Brookland Manor’s “problem” is our proximity to the busy Rhode Island Ave. Metro stop, the Giant/Home Depot shopping center and the new high-rise buildings popping up along the Rhode Island Avenue corridor. This makes Brookland Manor very attractive for the dense redevelopment pushed by smart-growth lobbyists and developers alike. Please look closely at Brookland Manor; we are a bellwether for how the District develops and deals with the displacement of its low- and moderate-income Black and Brown people.
On one side is the administration of Mayor Muriel E. Bowser (D), supported by our Ward 5 council member, Kenyan R. McDuffie (D) and others, allied with MidCity Financial, the owner of Brookland Manor. The District has approved MidCity’s request to redevelop the property into high-rises, going from 535 units to 1,760 — quintupling the property value — and gifted the developer a $47 million tax subsidy on top, similar to what they did at the Wharf. In exchange, the project significantly reduces the number of affordable units, stripping away virtually all the four- and five-bedroom units and providing no assurances that voucher-holders will be able to return. You don’t have to take my word for it. McDuffie commissioned a study on the need for large family units in D.C. which found that MidCity’s plan would harm families, yet he continues to support the project.
Make no mistake: There can be no racial equity in D.C. when greed is allowed to displace Black and Brown families, and the D.C. government is funding displacement at Brookland Manor.
Our community began to suffer as soon as MidCity’s new owner, Eugene Ford Jr., began pushing the new redevelopment in 2015. MidCity undertook a concerted effort to remove as many Brookland Manor residents as possible despite public promises (never in a guarantee enforceable by law) that no one would be displaced. MidCity filed dozens of predatory evictions over fines as low as $25 after the redevelopment plan was proposed. The community was told the newly hired private security guards were there to protect us, but it soon became clear that they were there to harass us and create causes to evict us by citing us for “infractions” such as leaning on fences or standing in the grass. Our common spaces, including the swimming pool and the playground, were fenced off. Overnight, Brookland Manor became a gated community meant to make life here uncomfortable. We can’t even use the grass outside of our front doors where we pay rent. Our parents have been told our children can play on the sidewalk or by the street. A mother whose son, an honor-roll student, died by suicide was evicted while she was grieving, allegedly for “criminal activity.”

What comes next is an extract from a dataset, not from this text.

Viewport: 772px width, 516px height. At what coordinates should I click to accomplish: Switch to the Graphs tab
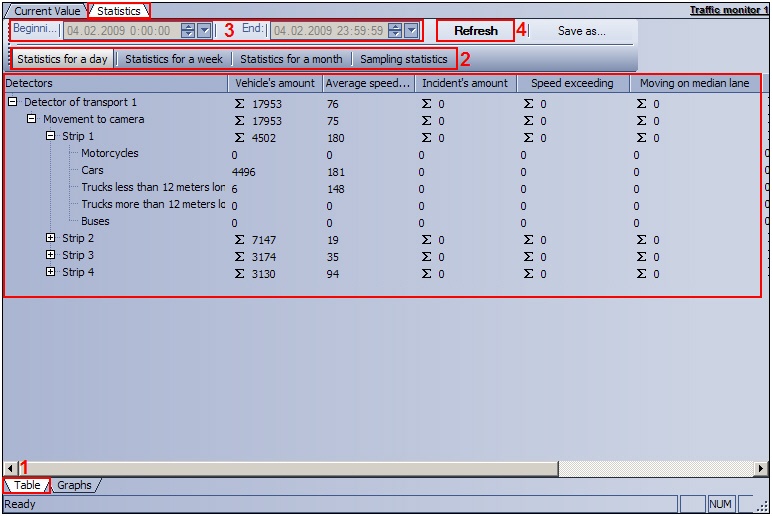pos(74,485)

This abuse is all part of MidCity’s attempt to rationalize the impossible lie, willingly accepted by McDuffie, that no one will be displaced by a project that destroys affordable housing. People have already been displaced.

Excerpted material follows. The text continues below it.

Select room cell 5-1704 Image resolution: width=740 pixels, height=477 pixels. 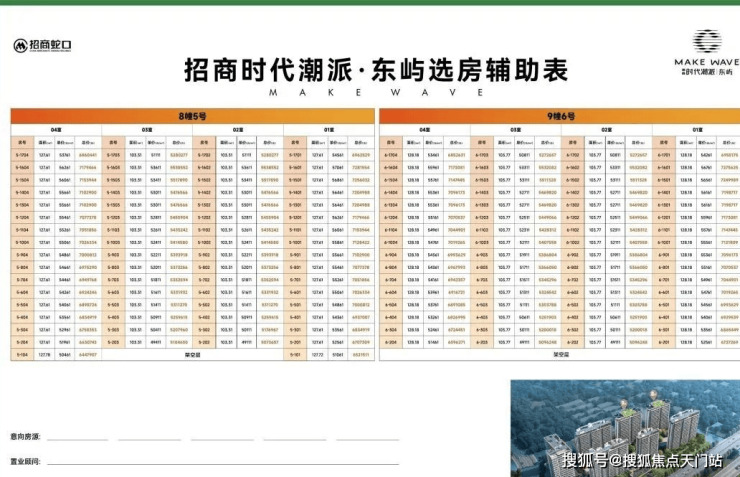coord(22,155)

When the Brookland Manor planned unit development (PUD) came before the zoning commission, hundreds of us showed up to oppose the plan. I testified that it could be a win-win — provided the existing 535 units were maintained at current size and subsidy in exchange for the lucrative density increase. Instead, the zoning commission, chaired by Anthony Hood, who used to live in our neighborhood, sided with MidCity, refusing even to require a “no-displacement” pledge. We had no choice but to file a lawsuit appealing the commission’s decision. On Thursday, after more than a year of waiting, the Court of Appeals sided with the developer and the District to greenlight our displacement. This shows just how disposable poor Black and brown people are under current policy. But our fight is not over.
What is happening at Brookland Manor is happening all across the District. Bowser is giving our tax money to private developers, and now 50,000 Black people are missing from Chocolate City. More will follow unless the new council members step up, because the older ones have really disappointed us. I pray that our people will open their eyes and souls and rise up for housing as we did for go-go. Our jobs and homes are disappearing — the music won’t matter if our families have no future here.

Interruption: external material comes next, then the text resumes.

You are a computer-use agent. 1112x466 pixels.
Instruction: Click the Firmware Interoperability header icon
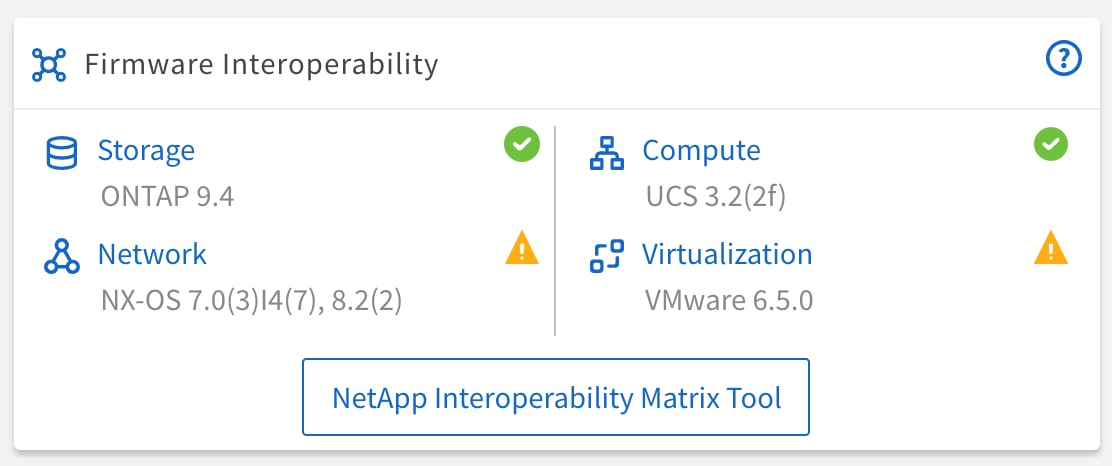coord(49,64)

To say density will save us contradicts the lived experience of hundreds of thousands of Black and Brown Washingtonians, including Brookland Manor residents. Now, the mayor wants to double down on her build-more, displace-more approach with the changes she’s proposed for the District’s Comprehensive Plan. As I’ve testified, this includes reducing legal appeals by softening language throughout, making upzoning virtually automatic, and cutting out community input and planning. In fact, MidCity proposed future upzoning changes at Brookland Manor in the Comprehensive Plan, despite the fact that the PUD already grants upzoning, presumably to take advantage of these workarounds.
Brookland Manor is a line in the sand. If the government’s decision to fund the displacement and prolonged abuse of Black and Brown families is allowed to stand, “racial equity” in D.C. is nothing more than a political smokescreen.